Collecting spans is one thing; sending them somewhere useful is another. The TraceExporter handles this. Spans are sent into a buffered channel (exporterCh). A separate goroutine reads from this channel and groups spans into batches. Batching is critical for efficiency. Sending one span per HTTP request to my tracing backend would be incredibly wasteful. By grouping them, I might reduce network overhead by 95% or more.
This batch processor either waits for a batch to fill up (say, 100 spans) or for a timer to fire (e.g., every 5 seconds). This way, spans are exported quickly during high traffic, but I don't wait forever for a partial batch during low traffic.
func (te *TraceExporter) processBatches() {
batch := make([]*SpanData, 0, te.batchSize)
for {
select {
case span := <-te.exporterCh:
batch = append(batch, span)
if len(batch) >= te.batchSize {
te.batchCh <- batch
batch = make([]*SpanData, 0, te.batchSize) // Reset batch
}
case <-te.flushTicker.C: // Timer fired
if len(batch) > 0 {
te.batchCh <- batch
batch = make([]*SpanData, 0, te.batchSize)
}
}
}
}
Another goroutine, the exportWorker, takes these ready batches and sends them to the backend collector via an HTTP POST request. If the request fails, I log the error. In a production system, I'd add a retry mechanism with a delay, so transient network problems don't cause data loss.
To make tracing usable for a web service, I create HTTP middleware. This middleware wraps my normal HTTP handler. Its job is automatic: extract trace context, start a span for the request, call the real handler, record the HTTP status code, and end the span. This pattern means my application code doesn't need to think about tracing for every single route; it's handled globally.
func TracingMiddleware(tracer *Tracer, next http.Handler) http.Handler {
return http.HandlerFunc(func(w http.ResponseWriter, r *http.Request) {
ctx := tracer.Extract(r.Context(), propagation.HeaderCarrier(r.Header))
ctx, span := tracer.StartSpan(ctx, fmt.Sprintf("%s %s", r.Method, r.URL.Path))
// ... call handler, record status, end span
})
}
Inside my application handlers, I can then create more precise child spans. For example, in an order API, I might create one span for the database query and another for checking the cache. Because these are created from the context provided by the middleware, they automatically link back to the main HTTP request span.
_, dbSpan := tracer.StartSpan(r.Context(), "db.query")
defer tracer.EndSpan(dbSpan, nil)
// ... run database logic
Managing resources is key in production. I keep an eye on statistics: how many spans started, how many ended, how many were dropped because the export buffer was full. Monitoring these stats helps me tune the buffer sizes and sampling rates.

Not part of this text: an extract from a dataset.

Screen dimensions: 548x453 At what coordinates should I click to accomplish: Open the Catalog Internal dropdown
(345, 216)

I also make sure to set timeouts on the HTTP client that exports data, so a slow backend doesn't stall my entire application.

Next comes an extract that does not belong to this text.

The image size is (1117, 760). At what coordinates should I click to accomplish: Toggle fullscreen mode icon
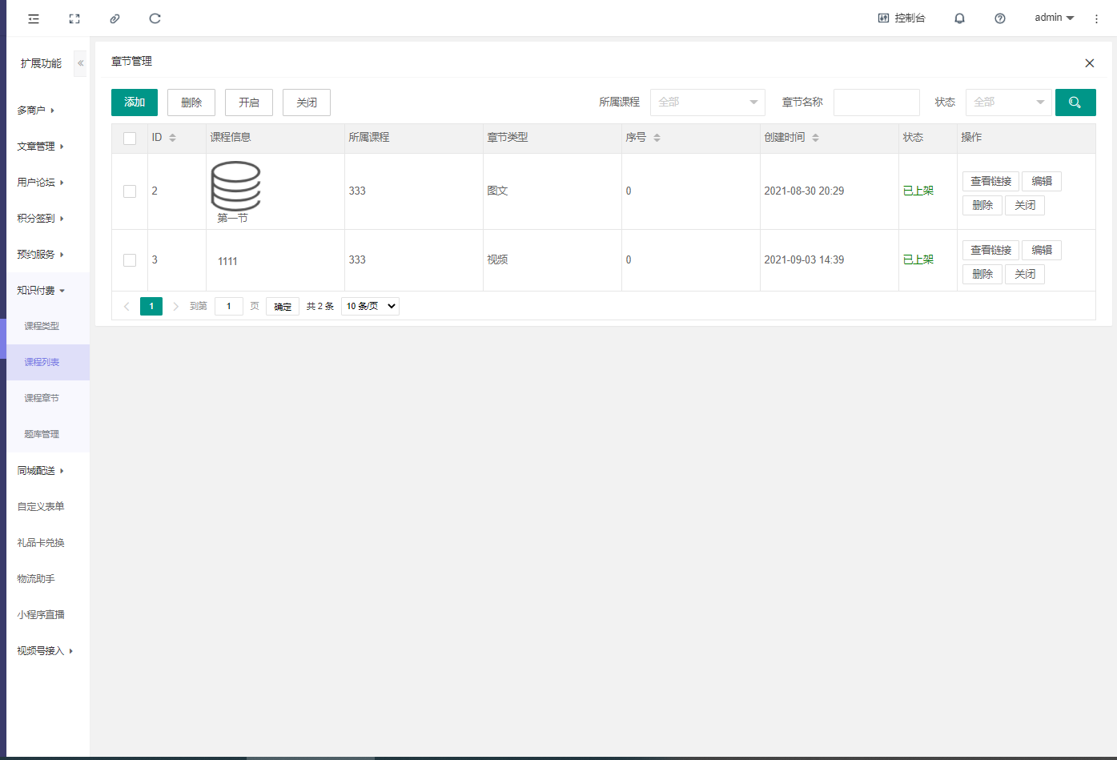pos(74,18)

Building this from the ground up gives me a clear understanding of the costs involved. Span creation from the pool costs mere nanoseconds. The memory used is proportional to the number of active, sampled traces. For most services, the overhead of tracing is far less than 1% of CPU time, which is a good trade for the operational clarity it provides.
The end result is a system that provides a coherent view of requests across service boundaries. I can see that a slow response on the checkout page was caused by a timeout in the payment service, which itself was waiting on a fraud-check database. This visibility turns a maze of interconnected services into a map I can understand and debug. It starts with a simple span, connected by context, filtered by sampling, and efficiently shipped to a place where I can piece the story together.